Explore the material |
1. In the stretch of the medical device hacking article from "Hackers Eye Your" through "Theft Resource Center.", replace "healthcare" with "health care" and give that stretch again.
2. Continue the medical device hacking article from the point where it stops.

Document section |
In an episode of the Showtime thriller Homeland, terrorists used wireless connectivity to remotely disable the vice president’s defibrillator and induce a heart attack. The scenario might not be as far-fetched as it seems; former U.S. Vice President Dick Cheney, for one, considers it a likely enough scenario that he wears a pacemaker modified to deactivate wireless connectivity.
While this kind of high-tech assassination is a terrifying thought, there are far more immediate risks. Health data on medical devices is high on cybercriminals’ “Most Wanted” list.
Hackers Eye Your Personal Health Metrics
No industry has been hit harder by hacking and data breaches than healthcare. For three years in a row, healthcare has reported the highest number of breaches and accounted for 42.5 percent of cyber attacks in 2014, according to the Identity Theft Resource Center.

Provided data |
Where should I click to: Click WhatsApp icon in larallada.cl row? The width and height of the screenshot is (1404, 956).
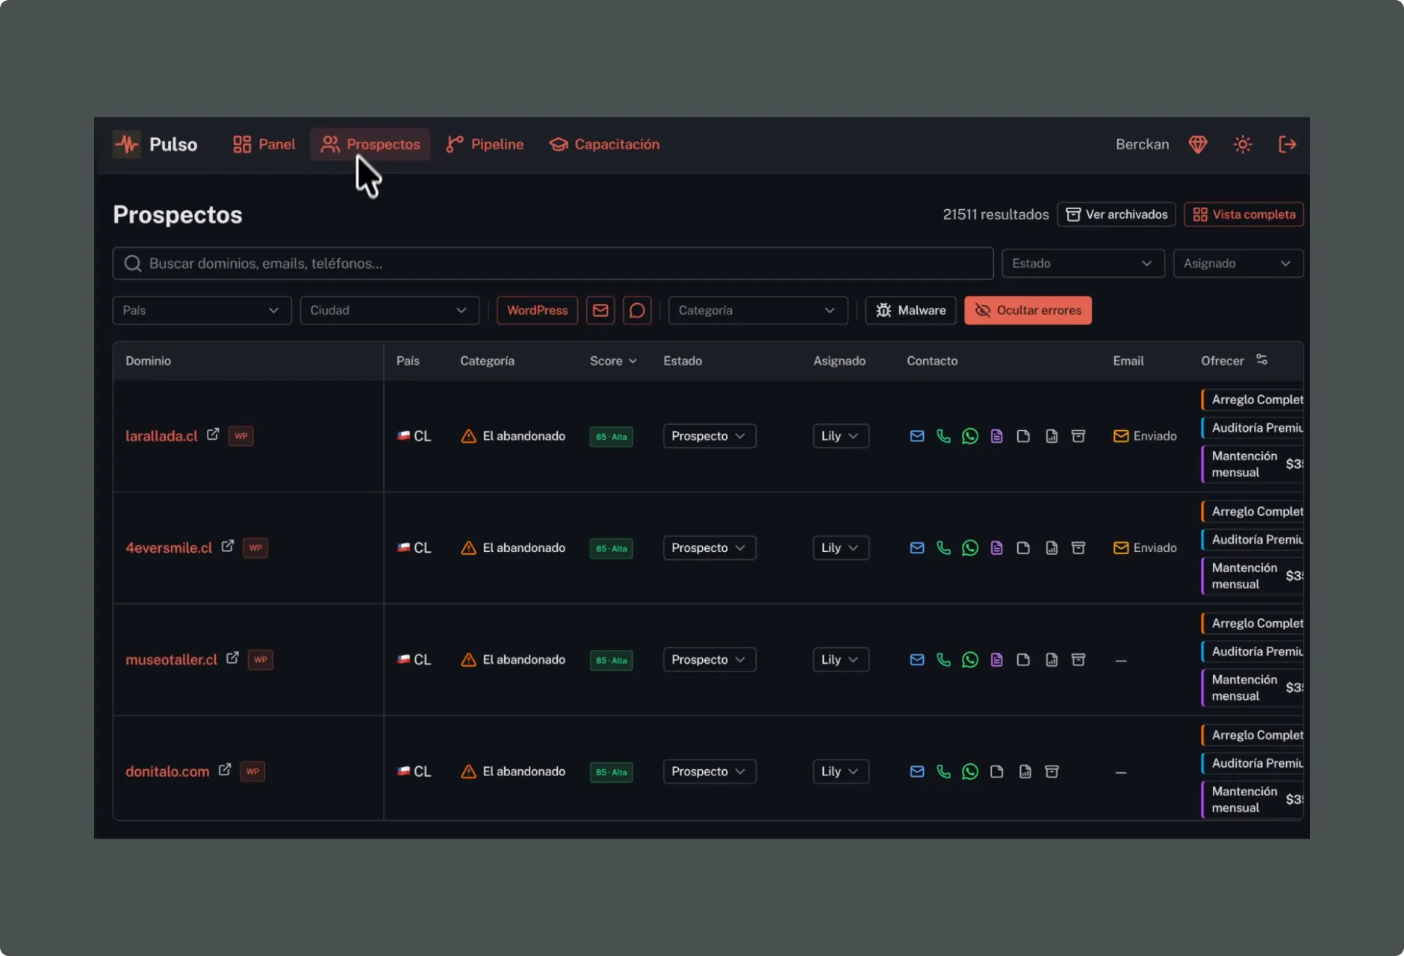click(x=969, y=436)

Exercise results |
1.
Hackers Eye Your Personal Health Metrics
No industry has been hit harder by hacking and data breaches than health care. For three years in a row, health care has reported the highest number of breaches and accounted for 42.5 percent of cyber attacks in 2014, according to the Identity Theft Resource Center.

2.
Until now, cybercriminals mainly were focused on patient records in hospital systems like Community Health Systems, where hackers stole the personal information of 4.5 million patients. As more and more pacemakers, insulin pumps, patient monitors and trackers are equipped with high-tech sensors and internet connections, the potential to hack and intercept personal information is higher than ever. The cost of cyberattacks in healthcare could reach $5.6 billion this year, according to a report from Experian.